• Source material:
⁂

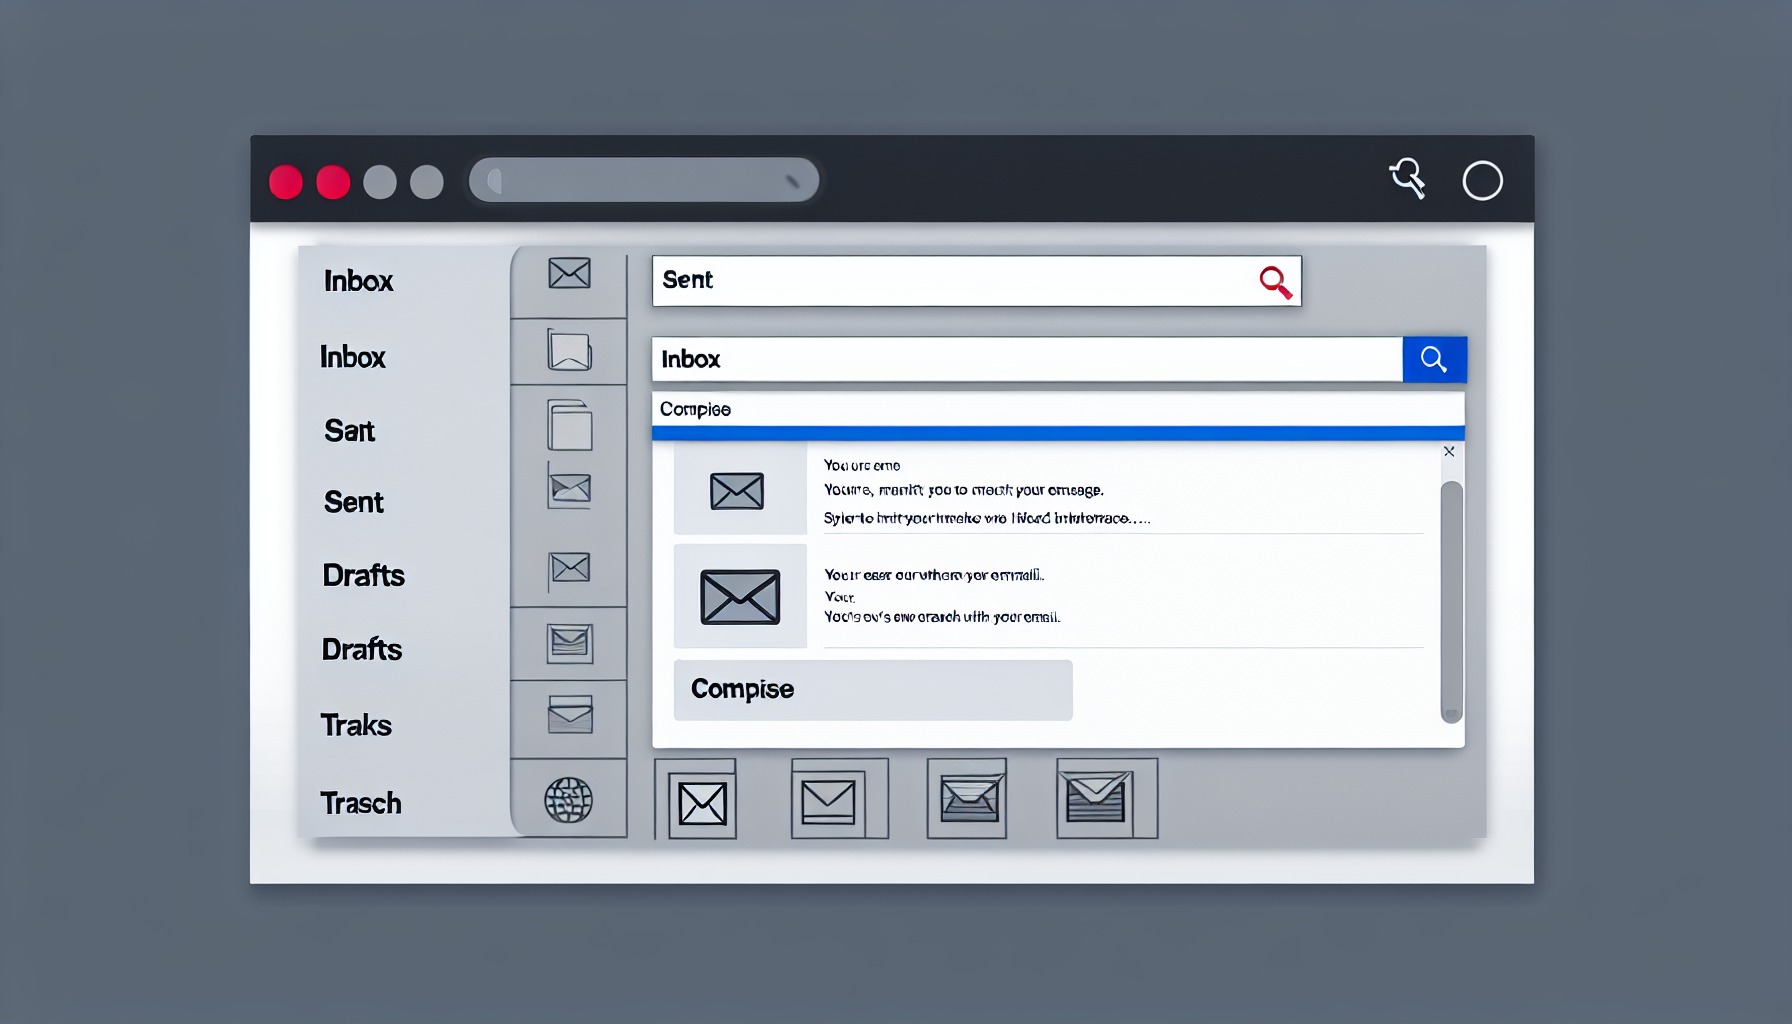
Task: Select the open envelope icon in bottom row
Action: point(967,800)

⁂

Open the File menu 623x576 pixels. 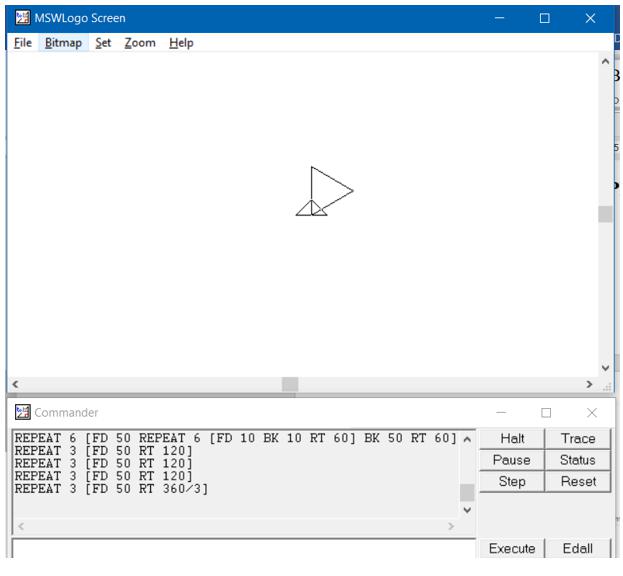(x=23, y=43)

⁂

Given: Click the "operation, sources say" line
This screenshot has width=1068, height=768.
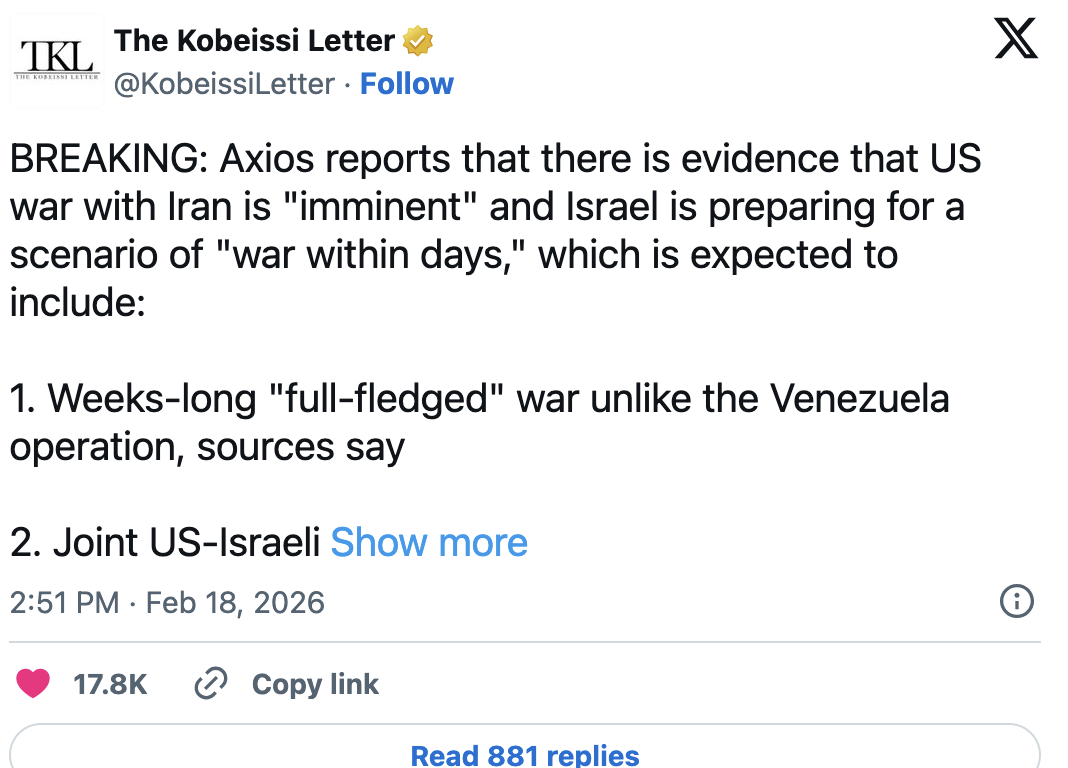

⁂

• What you are asked to do: Among the records above, only the lines between the line holding "Given: Click the" and the line holding "This screenshot has width=1068, height=768.", inclusive, are to be output, exactly as written.

• Finished task:
Given: Click the "operation, sources say" line
This screenshot has width=1068, height=768.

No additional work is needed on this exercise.